▸ **EXERCISE A**
In the court opinion, shorten the paragraph that begins "Petitioners are sergeants" to two sentences, keeping its main facts.

▸ **PROVIDED TEXT**
## begin

65 F. 3d 702, affirmed.


SCALIA, J., delivered the opinion for a unanimous Court.

Michael T. Leibig argued the cause and filed briefs for petitioners.

Irving L. Gornstein argued the cause for the United States as amicus curiae urging affirmance. With him on the brief were Acting Solicitor General Dellinger, Deputy Solicitor General Kneedler, J. Davitt McAteer, Allen H. Feldman, Nathaniel I. Spiller, and Mark S. Flynn.

John B. Renick argued the cause for respondents. With him on the brief were James N. Foster, Jr., and Judith Anne Ronzio[*454] .*

JUSTICE SCALIA delivered the opinion of the Court.

The Fair Labor Standards Act of 1938 (FLSA), 52 Stat. 1060, as amended, 29 U. S. C. §§ 201 et seq., exempts "bona fide executive, administrative, or professional" employees from overtime pay requirements. This case presents the question whether the Secretary of Labor's "salary-basis" test for determining an employee's exempt status reflects a permissible reading of the statute as it applies to public-sector employees. We also consider whether the Secretary has reasonably interpreted the salary-basis test to deny an [*455] employee salaried status (and thus grant him overtime pay) when his compensation may "as a practical matter" be adjusted in ways inconsistent with the test.

I

Petitioners are sergeants and a lieutenant employed by the St. Louis Police Department. They brought suit in 1988 against respondents, members of the St. Louis Board of Police Commissioners, seeking payment of overtime pay that they claimed was owed under § 7(a)(1) of the FLSA, 29 U. S. C. § 207(a)(1). Respondents argued that petitioners were not entitled to such pay because they came within the exemption provided by § 213(a)(1) for "bona fide executive, administrative, or professional" employees.

## end

▸ **EXERCISE B**
Return the records verbatim, starting with the line that contains "620x470 pixels. How" and continuing through the last line of the records.

▸ **Entries pointing to words and elements**
## begin

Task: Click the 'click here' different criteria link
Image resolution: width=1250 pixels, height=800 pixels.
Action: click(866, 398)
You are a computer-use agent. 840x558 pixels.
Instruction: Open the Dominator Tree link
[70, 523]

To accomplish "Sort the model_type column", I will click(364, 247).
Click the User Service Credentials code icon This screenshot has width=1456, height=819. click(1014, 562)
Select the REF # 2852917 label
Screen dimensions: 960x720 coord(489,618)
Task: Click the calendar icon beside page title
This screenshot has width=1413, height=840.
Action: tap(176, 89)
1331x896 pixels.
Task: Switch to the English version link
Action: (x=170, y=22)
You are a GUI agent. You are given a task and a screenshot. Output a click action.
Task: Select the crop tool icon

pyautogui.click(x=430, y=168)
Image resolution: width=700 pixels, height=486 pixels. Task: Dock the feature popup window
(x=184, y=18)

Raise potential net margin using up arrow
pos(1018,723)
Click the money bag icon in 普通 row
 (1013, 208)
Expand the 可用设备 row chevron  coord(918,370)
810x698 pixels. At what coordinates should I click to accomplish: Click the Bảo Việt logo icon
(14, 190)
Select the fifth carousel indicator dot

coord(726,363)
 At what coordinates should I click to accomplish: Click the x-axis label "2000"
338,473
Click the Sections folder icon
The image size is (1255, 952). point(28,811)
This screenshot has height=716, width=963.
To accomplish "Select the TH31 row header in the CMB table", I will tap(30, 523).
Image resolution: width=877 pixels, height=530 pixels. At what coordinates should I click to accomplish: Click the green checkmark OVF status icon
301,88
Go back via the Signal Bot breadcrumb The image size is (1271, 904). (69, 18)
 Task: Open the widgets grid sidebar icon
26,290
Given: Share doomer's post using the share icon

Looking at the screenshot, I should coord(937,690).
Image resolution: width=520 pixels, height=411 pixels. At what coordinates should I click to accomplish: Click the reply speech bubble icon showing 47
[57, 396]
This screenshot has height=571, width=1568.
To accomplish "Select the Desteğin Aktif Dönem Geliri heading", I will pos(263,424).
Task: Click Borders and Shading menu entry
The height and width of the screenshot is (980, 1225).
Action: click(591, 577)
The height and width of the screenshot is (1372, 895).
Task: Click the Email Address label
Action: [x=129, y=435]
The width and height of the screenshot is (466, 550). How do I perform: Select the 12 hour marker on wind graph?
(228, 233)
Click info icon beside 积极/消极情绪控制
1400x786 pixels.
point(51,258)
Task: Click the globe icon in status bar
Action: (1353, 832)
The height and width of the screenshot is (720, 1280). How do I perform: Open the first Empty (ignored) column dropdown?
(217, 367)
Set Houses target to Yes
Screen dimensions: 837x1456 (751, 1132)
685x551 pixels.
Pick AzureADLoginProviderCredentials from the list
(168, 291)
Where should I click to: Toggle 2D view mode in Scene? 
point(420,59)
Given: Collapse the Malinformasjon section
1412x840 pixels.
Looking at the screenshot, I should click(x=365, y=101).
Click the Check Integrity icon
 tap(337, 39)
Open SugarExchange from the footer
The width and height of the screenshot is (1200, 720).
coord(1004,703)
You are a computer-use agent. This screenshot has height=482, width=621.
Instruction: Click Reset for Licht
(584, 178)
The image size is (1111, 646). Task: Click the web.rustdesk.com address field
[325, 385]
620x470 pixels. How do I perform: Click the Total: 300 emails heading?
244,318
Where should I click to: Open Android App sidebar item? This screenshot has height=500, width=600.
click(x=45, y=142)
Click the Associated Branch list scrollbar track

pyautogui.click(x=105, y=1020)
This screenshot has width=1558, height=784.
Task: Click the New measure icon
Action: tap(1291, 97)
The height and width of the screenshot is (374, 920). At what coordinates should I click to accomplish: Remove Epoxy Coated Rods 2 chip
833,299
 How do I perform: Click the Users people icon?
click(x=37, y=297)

## end

▸ **WRITTEN ANSWER A**
Sergeants and a lieutenant of the St. Louis Police Department sued members of the St. Louis Board of Police Commissioners in 1988 for overtime pay they claimed was owed under § 7(a)(1) of the FLSA, 29 U. S. C. § 207(a)(1). The commissioners argued that the officers were not entitled to it because they fell under the § 213(a)(1) exemption for "bona fide executive, administrative, or professional" employees.

▸ **WRITTEN ANSWER B**
620x470 pixels. How do I perform: Click the Total: 300 emails heading?
244,318
Where should I click to: Open Android App sidebar item? This screenshot has height=500, width=600.
click(x=45, y=142)
Click the Associated Branch list scrollbar track

pyautogui.click(x=105, y=1020)
This screenshot has width=1558, height=784.
Task: Click the New measure icon
Action: tap(1291, 97)
The height and width of the screenshot is (374, 920). At what coordinates should I click to accomplish: Remove Epoxy Coated Rods 2 chip
833,299
 How do I perform: Click the Users people icon?
click(x=37, y=297)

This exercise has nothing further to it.